« Tahtaha », la très populaire place de M’dina Jdida – cœur battant d’Oran – se transforme, chaque week-end, en un gigantesque bazar où de milliers de DVD piratés changent de main en contrepartie de quelques dizaines de dinars.
Tout autour de la stèle, érigée sur l’esplanade à la mémoire de la cinquantaine de victimes de l’attentat à la voiture piégée, perpétré le 28 février 1962 par la sinistre OAS, les vendeurs étalent à même le sol leurs « marchandises », alors que la petite ruelle menant au boulevard Ahmed Zabana, juste en face du musée, est constamment envahie par d’autres marchands qui proposent des DivX ou des CD audio des derniers albums en vogue, bien rangés dans des cartons, qui semblent « sortir d’usine ».
Il est bien difficile de faire l’itinéraire d’un support contrefait avant d’aboutir au client. Les voies des contrefacteurs sont impénétrables, dit-on. Une véritable loi du silence est imposée même aux détaillants qui refusent d’indiquer d’où ils s’approvisionnent. Un chercheur de l’université de Mostaganem, qui a requis l’anonymat, estime qu’il s’agit-là d’une véritable industrie de la contrefaçon qui échappe aussi bien à la vigilance des services de contrôle, de défense des droits d’auteur et de propriété intellectuelle que ceux du fisc. Il suffit de se rendre un vendredi ou un samedi matin à M’dina Jdida pour se rendre compte de l’étendue du phénomène qui semble déborder sur tous les quartiers de la ville. Pratiquement pas une rue n’échappe à la présence de revendeurs de DVD et de CD piratés. La demande est telle que le nombre de ces »commerçants » ne cesse d’augmenter.
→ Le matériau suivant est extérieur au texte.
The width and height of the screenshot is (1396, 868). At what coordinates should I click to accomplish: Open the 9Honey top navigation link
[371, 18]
30 millions de CD-ROM piratés
Lors d’un point de presse, tenu en avril dernier à Oran, le directeur régional de l’ONDA (Office National des droits d’auteur) avait avancé le chiffre de plus de 30 millions de CD-ROM vendus illégalement sur le marché parallèle dans l’ouest du pays, alors que le nombre des CD autorisés à la reproduction a atteint 1 million l’année dernière dans l’ouest du pays, contre 10,2 millions en 2000. Outre le manque à gagner sur le plan fiscal, les dommages collatéraux induits par ce problème est la fermeture, ces dernières années, de 75 maisons d’édition, opérationnelles dans la métropole oranaise. Sur les trois restantes, leurs propriétaires envisagent de se reconvertir dans des créneaux plus rentables.
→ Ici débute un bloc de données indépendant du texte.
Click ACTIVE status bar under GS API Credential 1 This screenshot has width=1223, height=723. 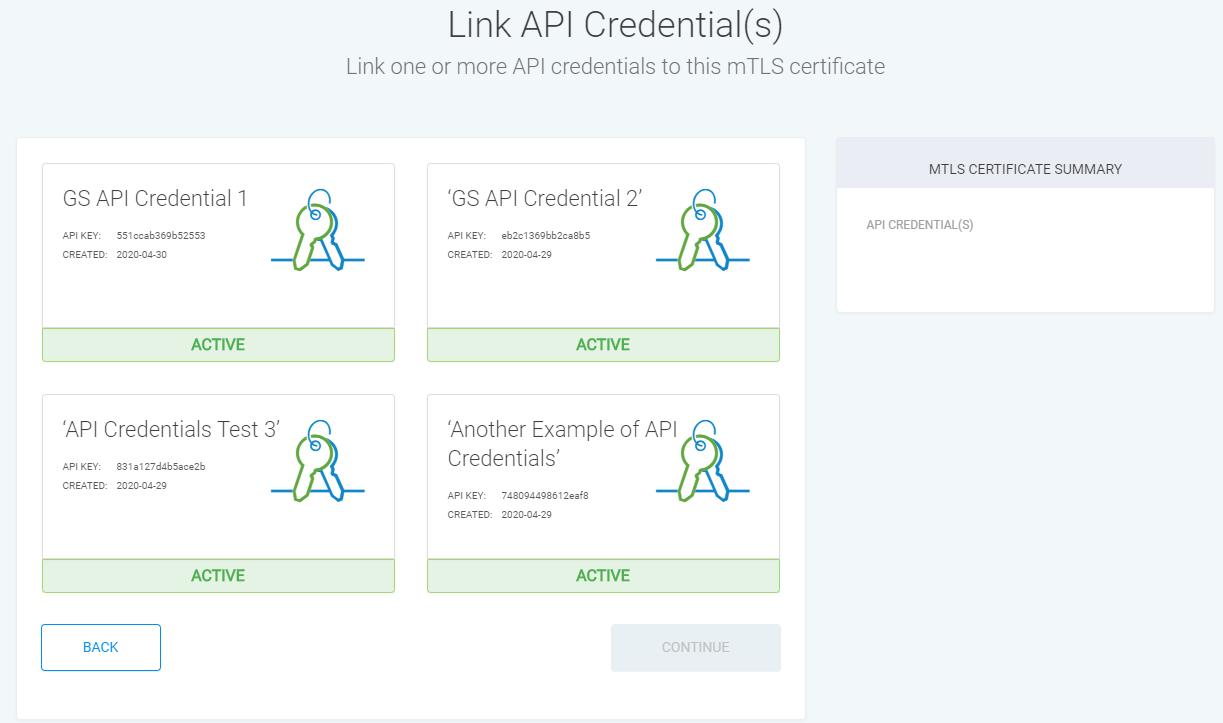click(x=218, y=345)
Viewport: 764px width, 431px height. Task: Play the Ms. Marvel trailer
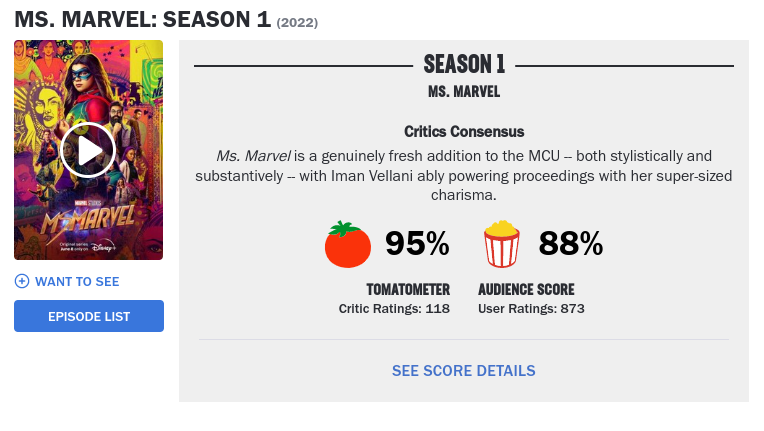[88, 150]
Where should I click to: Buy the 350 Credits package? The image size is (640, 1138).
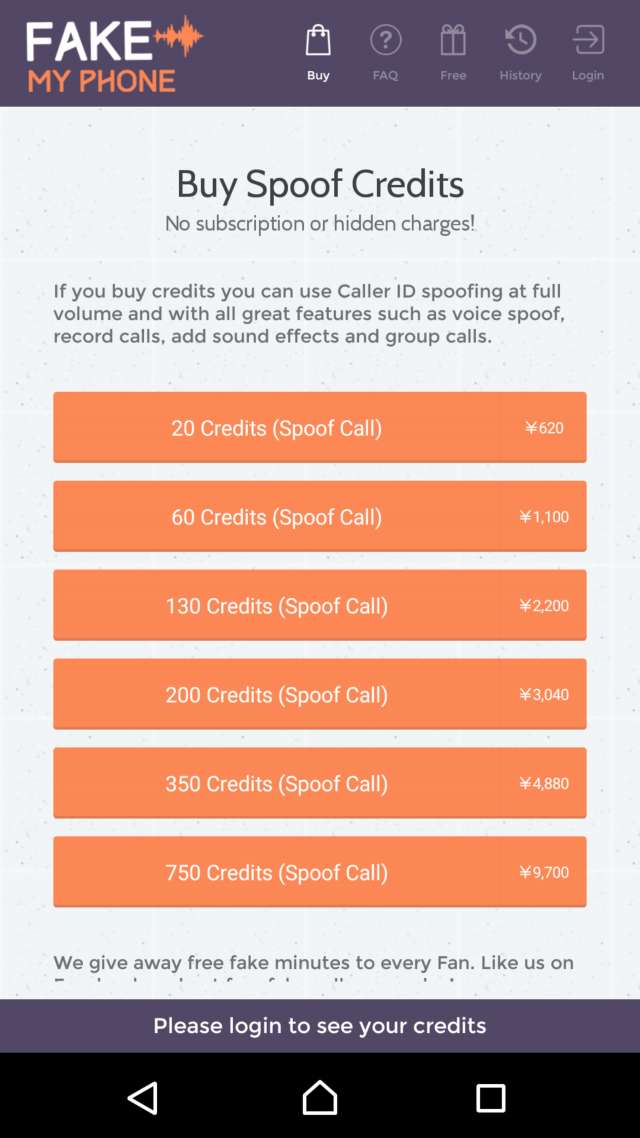click(276, 784)
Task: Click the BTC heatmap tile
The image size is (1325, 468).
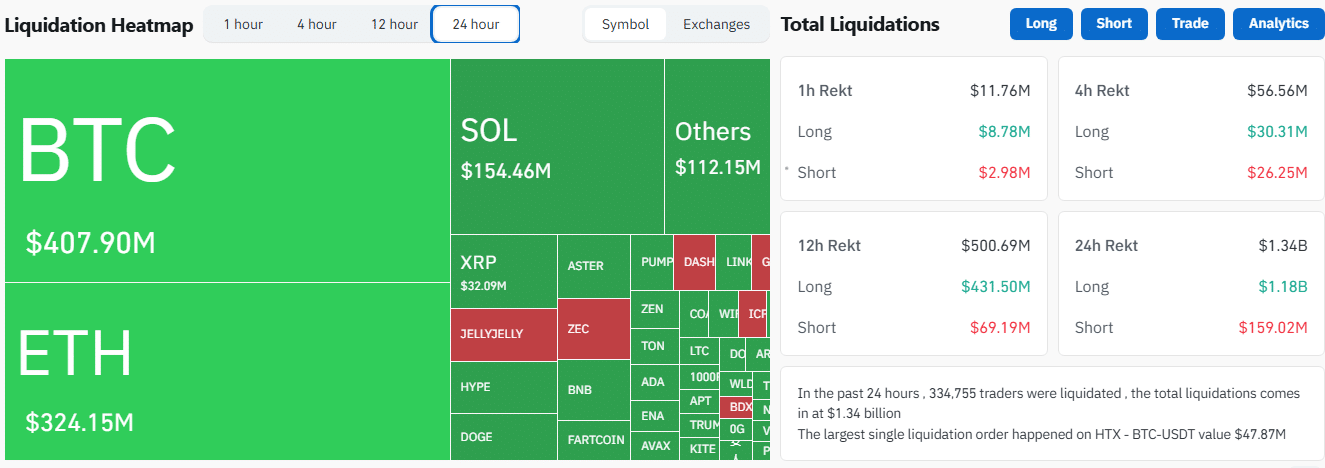Action: (227, 170)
A la « Tahtaha », on retrouve de tout : les tout récents films, à peine sortis sur les écrans occidentaux, les séries américaines, françaises, arabes et turques les plus prisées, voire même les inédites, ainsi que toutes sortes de documentaires, politiques de préférence ou ceux traitant de l’histoire de l’Algérie, ainsi que les matchs de football, les plus en vue, ceux de l’équipe nationale, du Barça et du Real. Un DivX, contenant six longs métrages les plus récents est cédé à 60 dinars alors qu’une saison complète d’une série (une moyenne de 16 parties) est proposée à 120 dinars.
Actuellement, les produits les plus demandés sont les feuilletons religieux – vraisemblablement à l’approche du Ramadhan – les œuvres dédiées au prophète Aïssa et à Meriem (la vierge Marie), représentent les meilleures ventes, en plus des feuilletons classiques turcs, syriens et iraniens. D’autre part, il n’est pas rare, qu’au détour d’une ruelle de M’dina Jdida, un jeune aborde certains passants pour leur proposer des films »spéciaux » – entendre par là des films immoraux-. Cette situation ne semble déranger personne.
Une véritable industrie
Il en est de même pour les CD audio, où le même phénomène est observé sur les mêmes lieux. Des albums, tout juste sortis des presses, sont proposés à la vente au vu et au su de tout le monde. Aucun genre musical n’échappe à la voracité. Au cours d’un récent débat, Hadj Meliani, professeur à l’université de Mostaganem et spécialiste de la chanson Raï, a expliqué que »la durée de vie légale d’un album n’accède jamais les 24 heures avant que le même produit ne tombe dans les réseaux du piratage ». Il a expliqué que les éditeurs engagent une véritable course contre la montre pour assurer une distribution simultanée du nouveau produit à travers tout le territoire national. Passé un délai de 24 heures voire de 48 heures tout au plus, le même album piraté est proposé par les revendeurs à la sauvette sur toutes les places du pays. De l’avis de connaisseurs, le phénomène du piratage est devenu une véritable industrie au point où ce sont les mêmes produits que l’on retrouve un peu partout même dans les villages les plus reculés du pays.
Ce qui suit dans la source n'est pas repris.